▶ **提供データ**:
◇ ◇ ◇ ◇

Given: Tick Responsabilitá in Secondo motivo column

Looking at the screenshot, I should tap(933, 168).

◇ ◇ ◇ ◇

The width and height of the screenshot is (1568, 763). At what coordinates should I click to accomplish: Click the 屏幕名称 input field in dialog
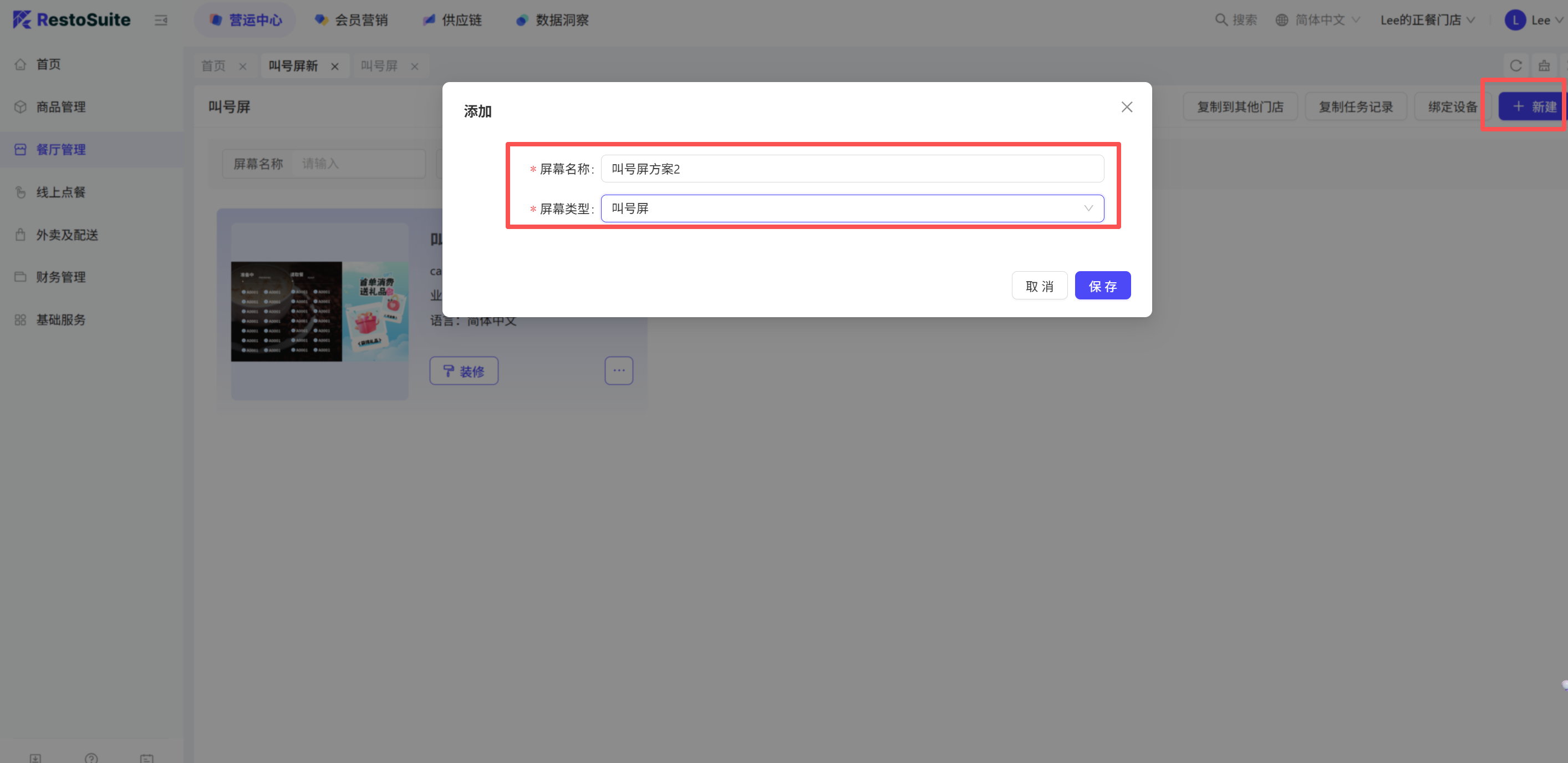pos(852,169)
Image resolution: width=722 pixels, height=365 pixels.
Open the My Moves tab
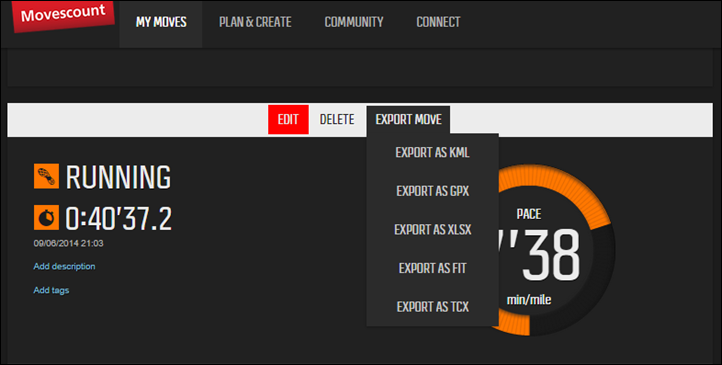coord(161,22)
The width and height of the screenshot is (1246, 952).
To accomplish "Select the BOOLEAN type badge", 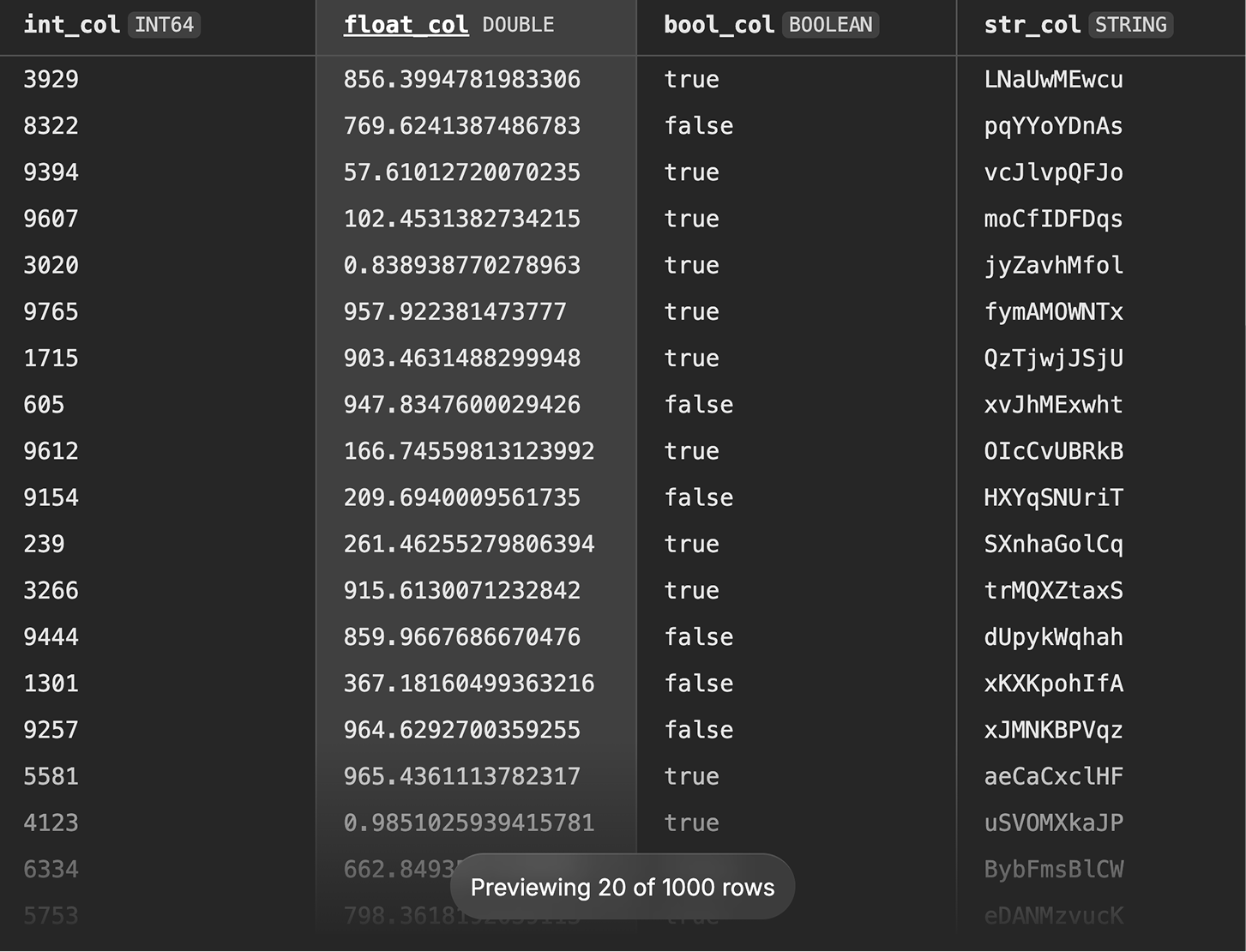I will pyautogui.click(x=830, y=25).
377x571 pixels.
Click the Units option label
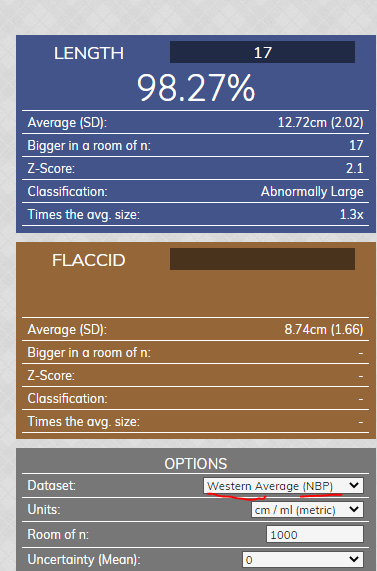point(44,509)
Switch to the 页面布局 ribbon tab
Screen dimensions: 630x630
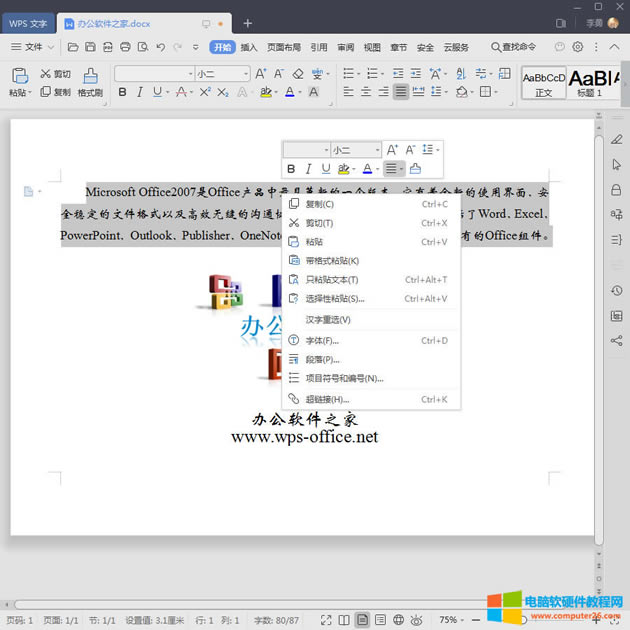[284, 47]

◇ ◇ ◇ ◇

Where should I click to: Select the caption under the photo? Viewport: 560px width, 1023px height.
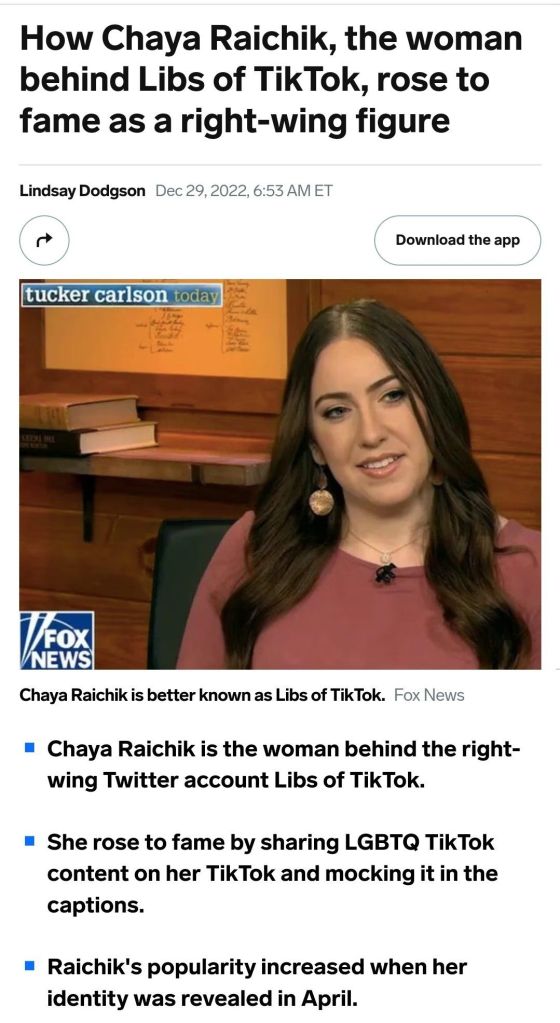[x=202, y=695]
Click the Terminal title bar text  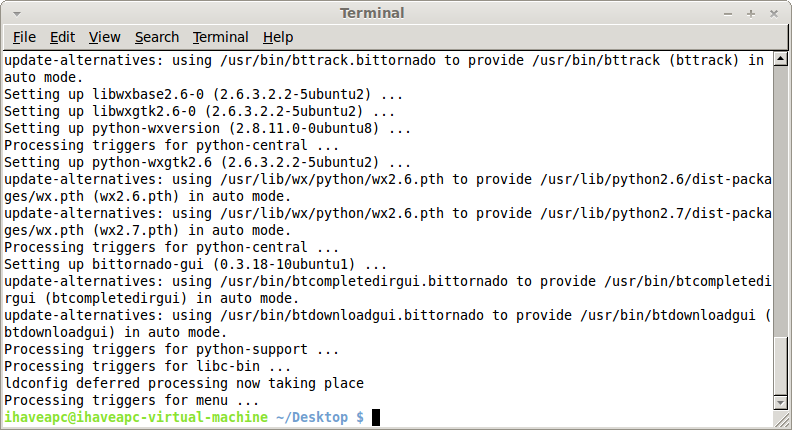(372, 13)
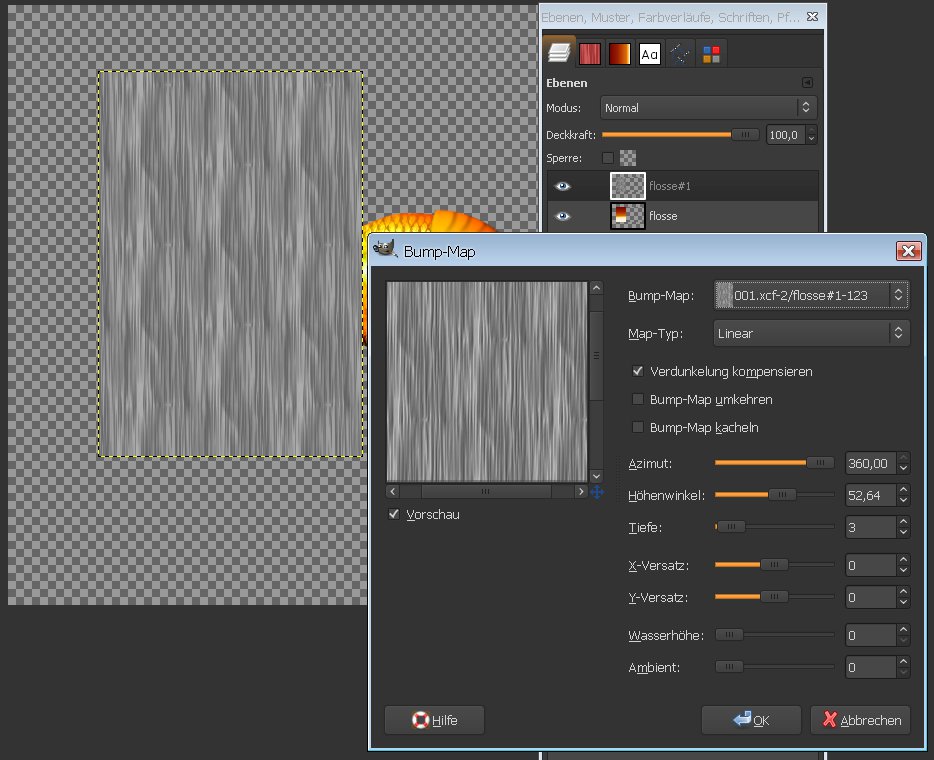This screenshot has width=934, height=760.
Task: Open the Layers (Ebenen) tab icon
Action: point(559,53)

◇ ◇ ◇ ◇

▶ **課題**:
上のデータから、「Given: Tick Responsabilitá」を含む行で始まり「Looking at the」を含む行で終わる部分を、両端の行も含めて一字一句そのまま引用しなさい。

▶ **正解**:
Given: Tick Responsabilitá in Secondo motivo column

Looking at the screenshot, I should tap(933, 168).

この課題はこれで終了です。